2. Few if any benefits
In some circumstances I suppose a company could benefit from a stock buy-back. Large stable companies with sufficient cash could do them, perhaps for tax purposes or to generate favorable publicity. They would be relatively small buy-backs though, I think.
However a penny company with little or no income has no need to worry about a large tax bill. A stock buy-back doesn’t enhance the company’s reputation either since the only people who know much about the company are the few investing in or trading the stock.
Once the buy-back is over, the stock is likely to decline if there’s no support (good financials for example) at the higher PPS. Astute investors understand this and many of them will take their profits. Traders too will be all over the stock like fleas on a dog. They’re in the game solely for a quick score, so when the buy-back is done or nearly so, they’re selling. The PPS is then likely to retrace and over time it may eventually fall all the way to the level before the buy-back.
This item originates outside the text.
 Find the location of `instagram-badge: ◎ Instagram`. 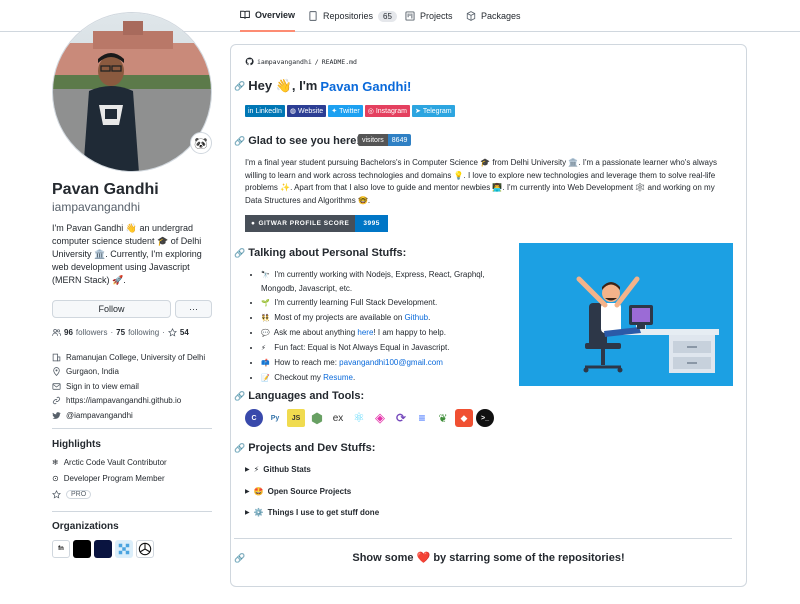

instagram-badge: ◎ Instagram is located at coordinates (387, 111).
The company therefore has spent a lot of money and gained nothing from the buy-back except heartfelt gratitude from a lot of ecstatic (former) stockholders.
3. Buy-back announcements increase the buy-back price
Let’s suppose you are the CEO of a penny stock company and you want to do a stock buy-back. Would you (a) announce to the world you will buy-back shares or (b) do it quietly to avoid drawing extra attention to the company?
If you like to throw away cash and enjoy your stockholders' adulation, you will choose (a). If you abhor losing money and understand the concept of supply and demand, you will select (b).
Why?
If you plan to buy-back the stock at .0100 per share for example, the minute you reveal your intentions, the stock will become less available and thusly more expensive.
How does this work? Once stockholders know the company is buying back the stock, they won’t sell their shares so quickly. They understand the PPS will move higher as the float is reduced. They will hold to make a larger profit. Other people will understand too and jump on the bandwagon.
The stock may move to .02, .05 or .10 for example as you do the buy-back. As the price climbs you are paying more and more for the shares. By announcing the stock buy-back you have only increased your cost.
4. A better method of reducing the float exist
It’s called a reverse split.* Reverse splits are inexpensive and can be done quickly compared to stock buy-backs.